A la recherche de l’origine des hydres d’eau douce antillaises – Retour mission au Sénégal – 2025.

En 2019, dans le cadre d’une mission de 2 mois financée par l’IRD, Hervé Macarie (équipe SANTES-IMBE), accompagné du Professeur Daniel Martinez (Pomona College, USA), a montré pour la première fois que les hydres d’eau douce, petits cnidaires, étaient ubiquistes en Guadeloupe et Martinique, et retrouvées dans 50 % des points d’eau prospectés (rivières et étangs). Cette découverte était inattendue, car ces organismes inféodés à l’eau douce ne traversent pas naturellement les étendues d’eau salée.

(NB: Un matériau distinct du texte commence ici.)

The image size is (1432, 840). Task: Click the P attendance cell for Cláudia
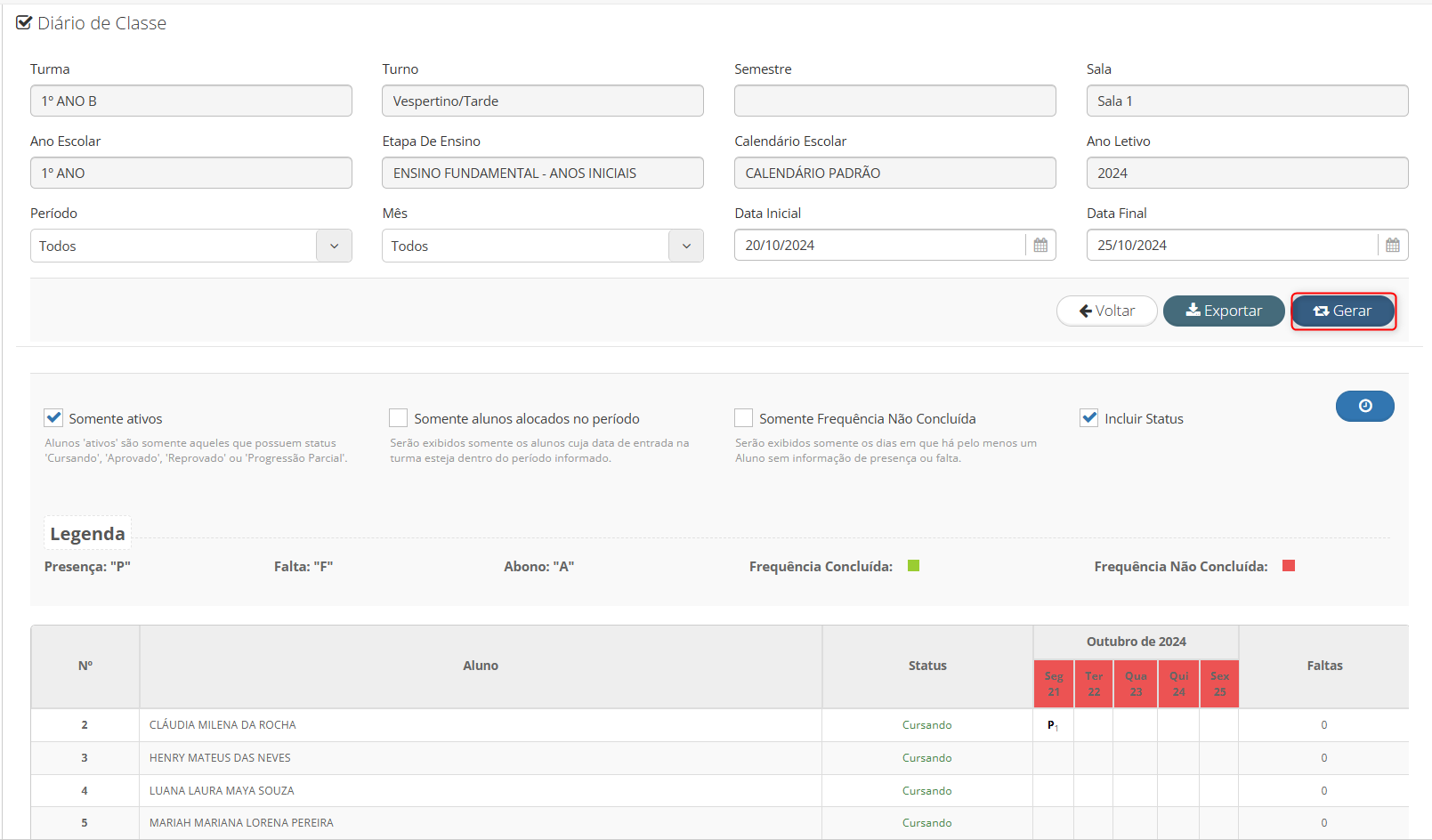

Ce résultat a renforcé la pertinence de l’utilisation de l’hydre comme modèle pour étudier l’impact du chlordécone, insecticide responsable d’une crise environnementale et sanitaire aux Antilles. L’analyse génomique des hydres antillaises a révélé deux groupes distincts : un proche des hydres d’Amérique et un second qui pourrait être lié aux populations d’hydres africaines,  l’hypothèse étant que ce second groupe pourrait avoir été introduit par l’homme depuis l’Afrique lors de la traite des esclaves. 

Pour tester cette hypothèse, un financement de l’AOI mission au Sud de l’IMBE a permis à Hervé Macarie de se rendre au Sénégal en 2025, accompagné d’Hervé Jourdan (équipe POPCO) et de Mamadou Sylla Barry. Sur 2560 km de prospection, ils ont exploré le fleuve Sénégal, le lac de Guiers, le fleuve Gambie et plusieurs points d’eau autour de Dakar. Aucune hydre n’a été trouvée, suggérant une densité très faible dans les milieux prospectés, avec des facteurs défavorables tels que l’eau saumâtre ou trop chaude.

Cette recherche ouvre la voie pour mieux comprendre la biogéographie et l’histoire des hydres antillaises, ainsi que leur rôle dans les écosystèmes insulaires.

Prochaine étape : poursuivre l’exploration en Afrique pour lever le voile sur l’histoire méconnue de ces micro‑habitants des eaux douces. Nous vous tiendrons au courant des avancées!